**Extract to read:**
★ ★ ★

Communication A process of presenting results of an inquiry phase or of the whole inquiry cycle to others and collecting

feedback from them.

Reflection A process of describing, critiquing, evaluating and discussing on the whole inquiry process or on a specific phase.

3.3 The Go-Lab inquiry pathways

Based on the proposed overview and Work Package 1 discussions about the inquiry-based learning phases and their definition an inquiry-based learning framework for the Go-Lab learning environment was developed (see Figure 1). In this figure the three main possible inquiry pathways are indicated with arrows:

a) Orientation—Question—Exploration—Data Interpretation—Conclusion;

b) Orientation—Hypothesis—Experimentation—Data Interpretation—Conclusion; and c) Orientation—Question—Hypothesis—Experimentation—Data Interpretation—Conclusion. The Discussion phase can be seen as a process that is “optional” in the inquiry cycle, while in the individual learning process inquiry outcomes can be reached without any discussion. However, the quality of the whole inquiry and related learning gain can depend on the discussions in each inquiry phase and/or after completing all other phases. Several authors have defined Discussion as a phase of inquiry (Bruce & Casey, 2012; Conole, Scanlon, Littleton, Kerawalla, & Mulholland, 2010; Valanides & Angeli, 2008) while some others see Conclusion as a final stage of an inquiry learning process (de Jong & van Joolingen, 1998; National Research Council, 1996; Tatar, 2012).

★ ★ ★

**Data shown:**
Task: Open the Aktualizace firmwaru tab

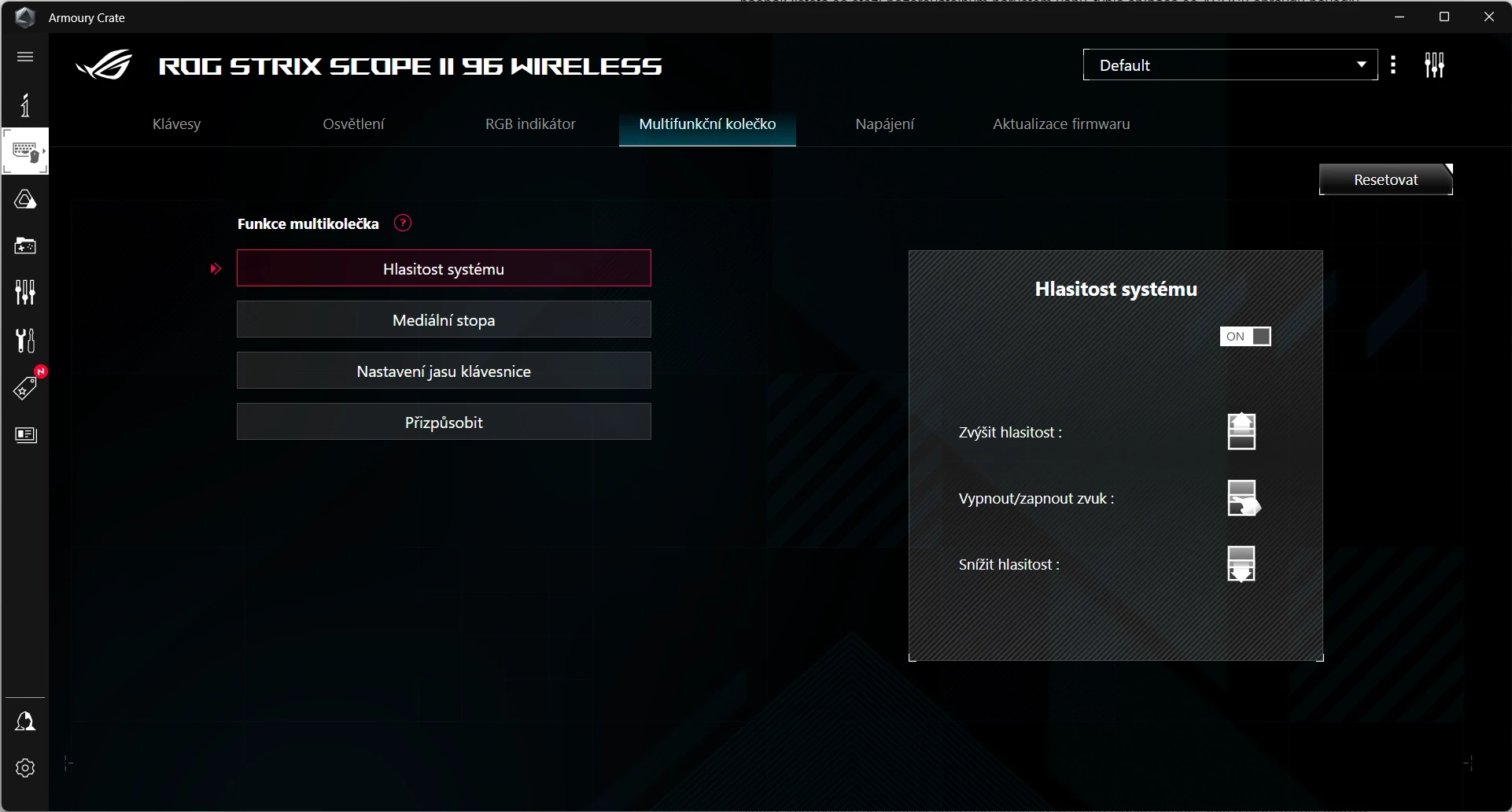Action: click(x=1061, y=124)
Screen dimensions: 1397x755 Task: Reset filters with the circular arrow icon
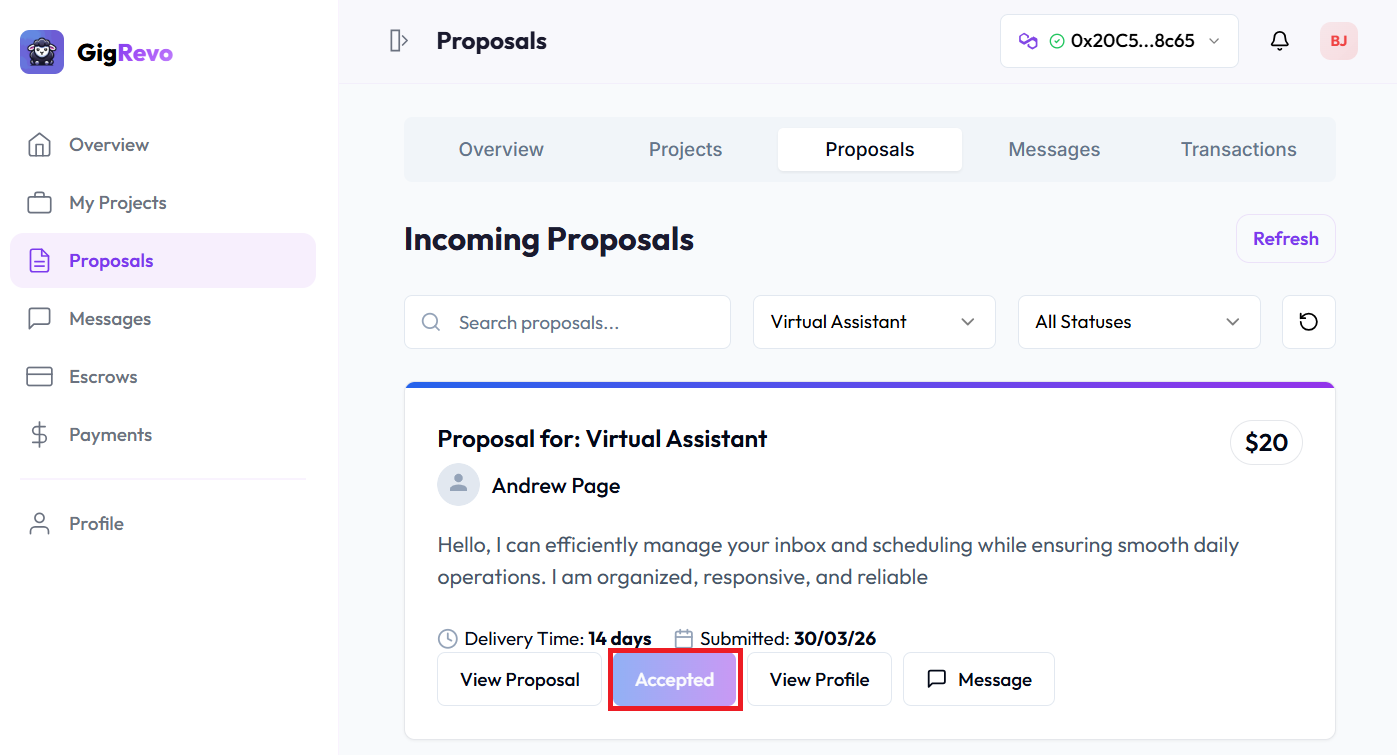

★ ★ ★

**Task statement:** Name each distinct phase that appears in the three inquiry pathways of the Go-Lab extract, listing each one only once.

**Result of the exercise:** Orientation, Question, Exploration, Data Interpretation, Conclusion, Hypothesis, Experimentation